Two themes stand out to me: one is the misery involved in the human condition. Scobie's daughter dies young. Scobie's wife Louise is unhappy, and when Scobie has an affair he finds his new mistress just as unhappy. Pemberton, a young soldier, commits suicide. A ship is sunk many die, including a young child who survives days of exposure at sea before finally succumbing. If there is a God, is He capriciously cruel?

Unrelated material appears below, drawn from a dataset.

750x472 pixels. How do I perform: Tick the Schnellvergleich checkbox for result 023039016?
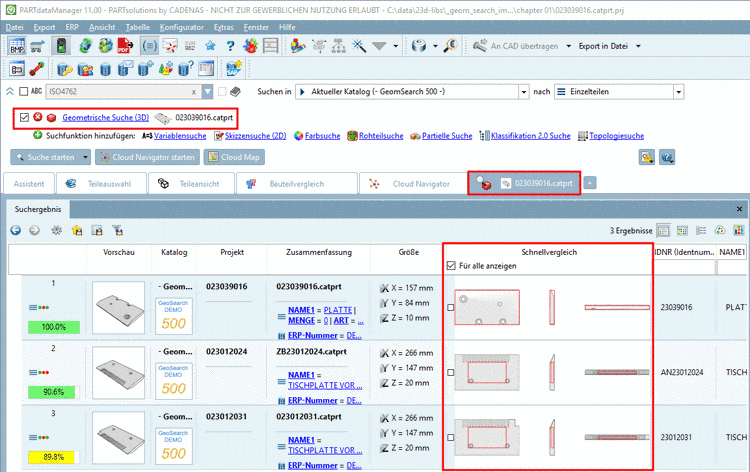451,308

Pointlessness is the other theme that stands out. Actions rarely have consequences. Wilson is investigating Scobie the whole time, but cannot pin anything on him even though Scobie eventually does help smugglers. Scobie fails to keep his affair secret, and his wife finds out, but it doesn't matter. Scobie is passed over for Commissioner, then gets the job, then doesn't wind up taking it. The one daring chance Scobie takes for Helen, writing her a letter, never reaches her. Scobie takes great pains to plan his suicide so it will be taken as a natural death, but Wilson finds him out. And even that suicide, which Scobie does with the understanding that it will damn his soul forever, may not condemn him in the end. On the book's final page, Louise talks to Father Rank, who tells her, "[D]on't imagine you—or I—know a thing about God's mercy ... The Church knows all the rules. But it doesn't know what goes on in a single human heart."

In light of these two themes, how do we judge Scobie? Does it matter that he tried to reduce the misery of others, at all turns, even at great cost? Does it matter that he failed? Does anything matter?